### WHAT TO PRODUCE
For every entry that follows, return the words exactly and omit any picture.

### Stored data entries
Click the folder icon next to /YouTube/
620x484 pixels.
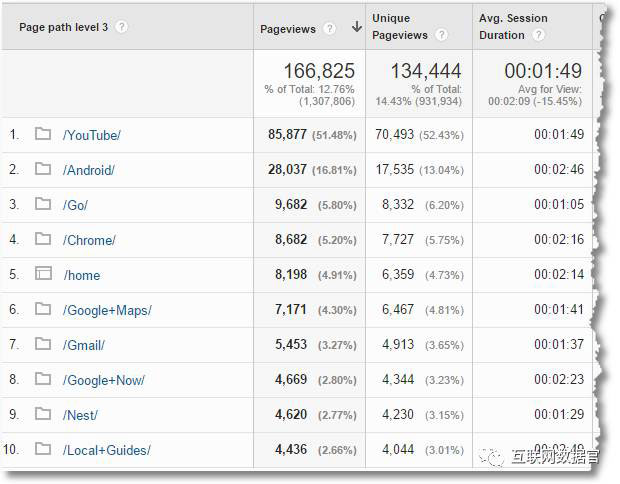tap(43, 135)
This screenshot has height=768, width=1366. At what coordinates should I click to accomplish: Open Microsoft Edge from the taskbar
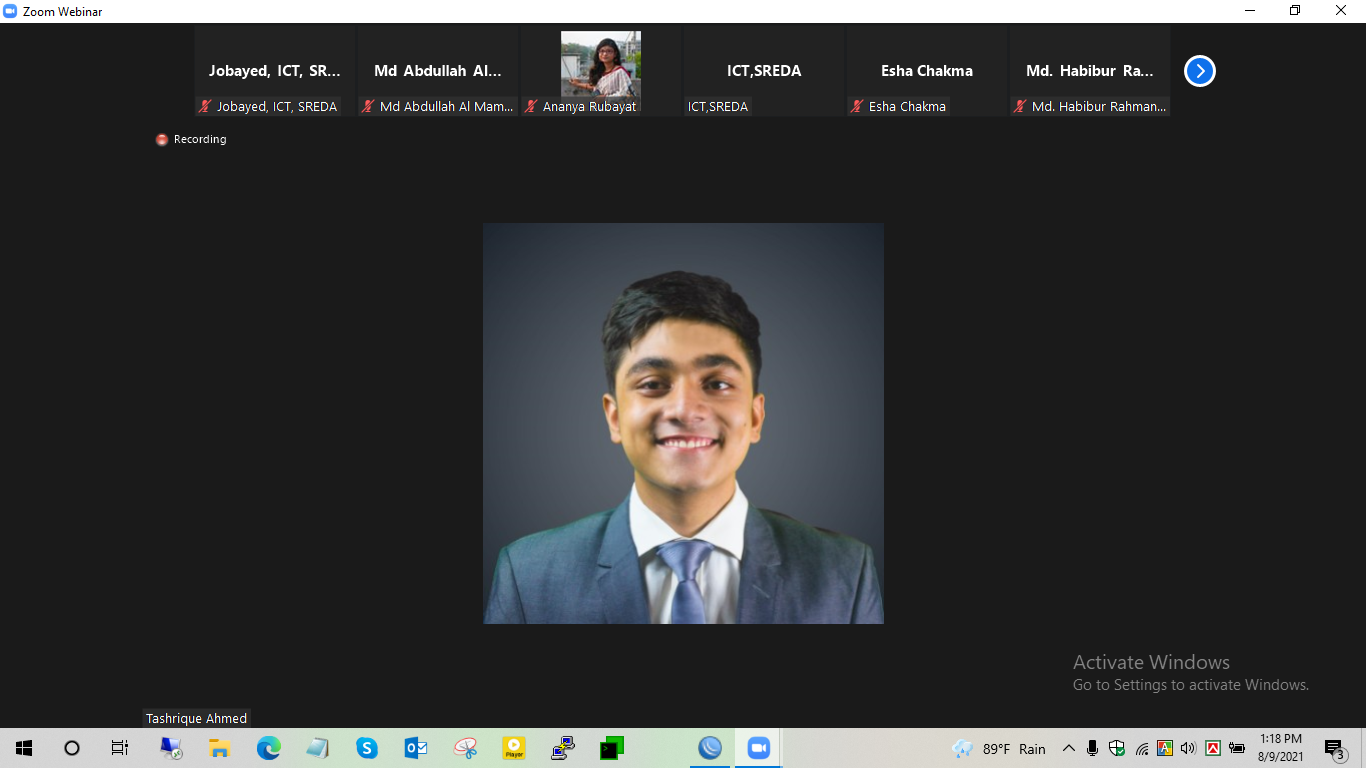(269, 748)
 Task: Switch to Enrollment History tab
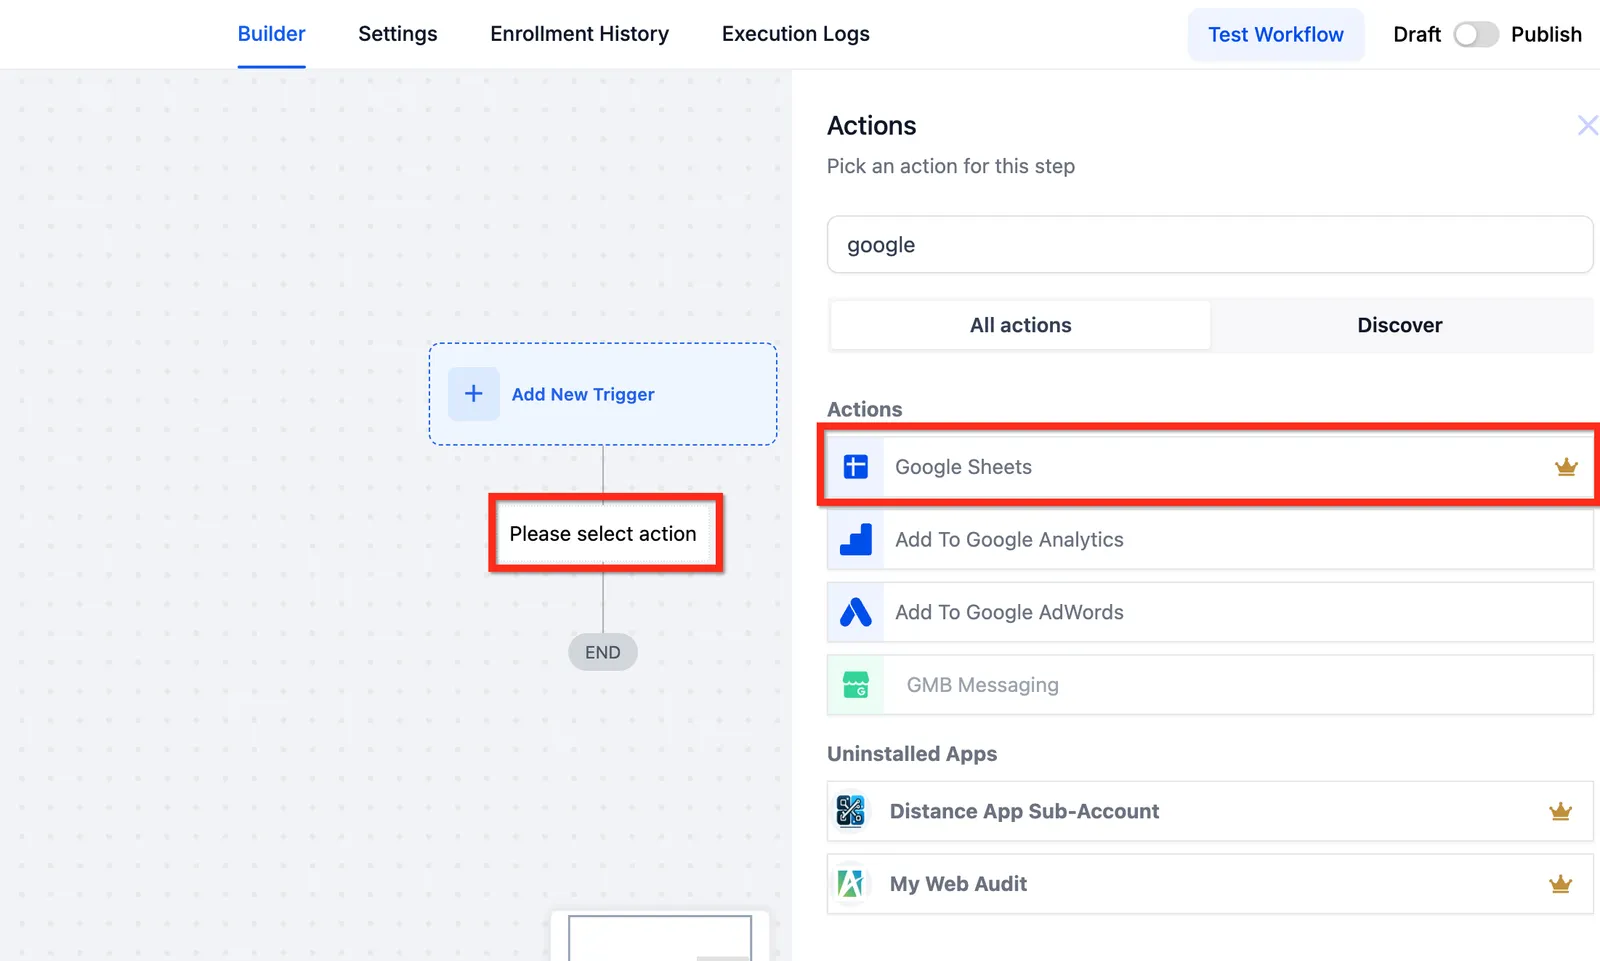pos(579,34)
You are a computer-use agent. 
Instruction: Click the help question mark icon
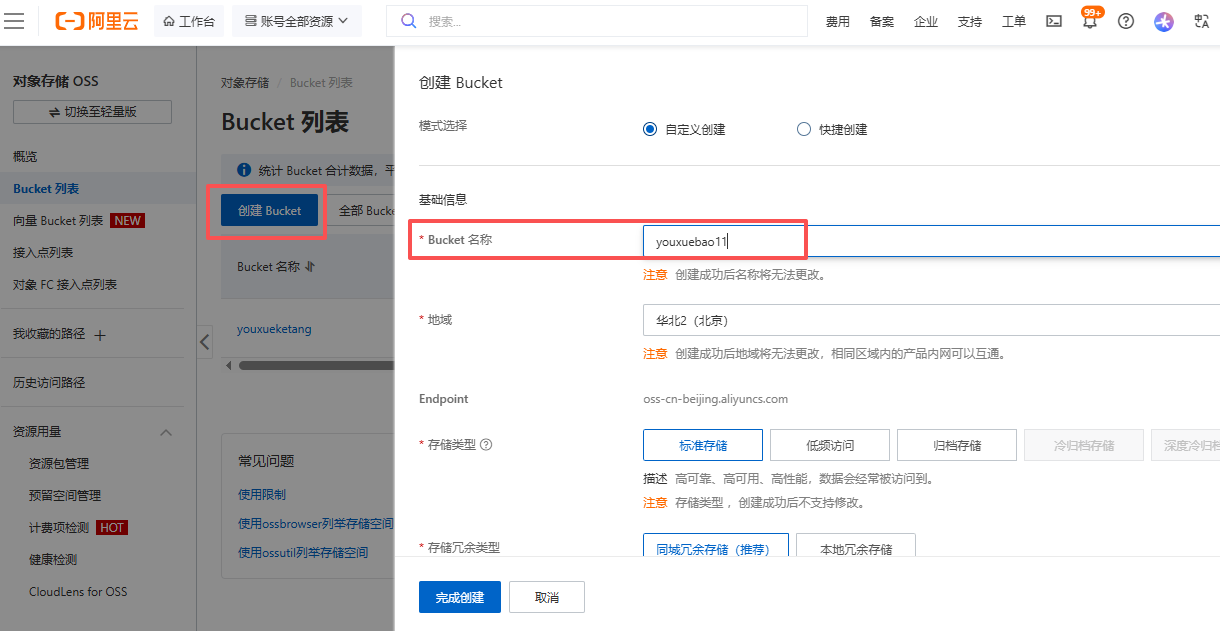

### ANSWER TO THIS EXERCISE
Click the folder icon next to /YouTube/
620x484 pixels.
tap(43, 135)
This screenshot has height=768, width=1366. At what coordinates should I click to accomplish: Open Microsoft Edge from the taskbar
(269, 748)
 Task: Switch to Enrollment History tab
pos(579,34)
You are a computer-use agent. 
Instruction: Click the help question mark icon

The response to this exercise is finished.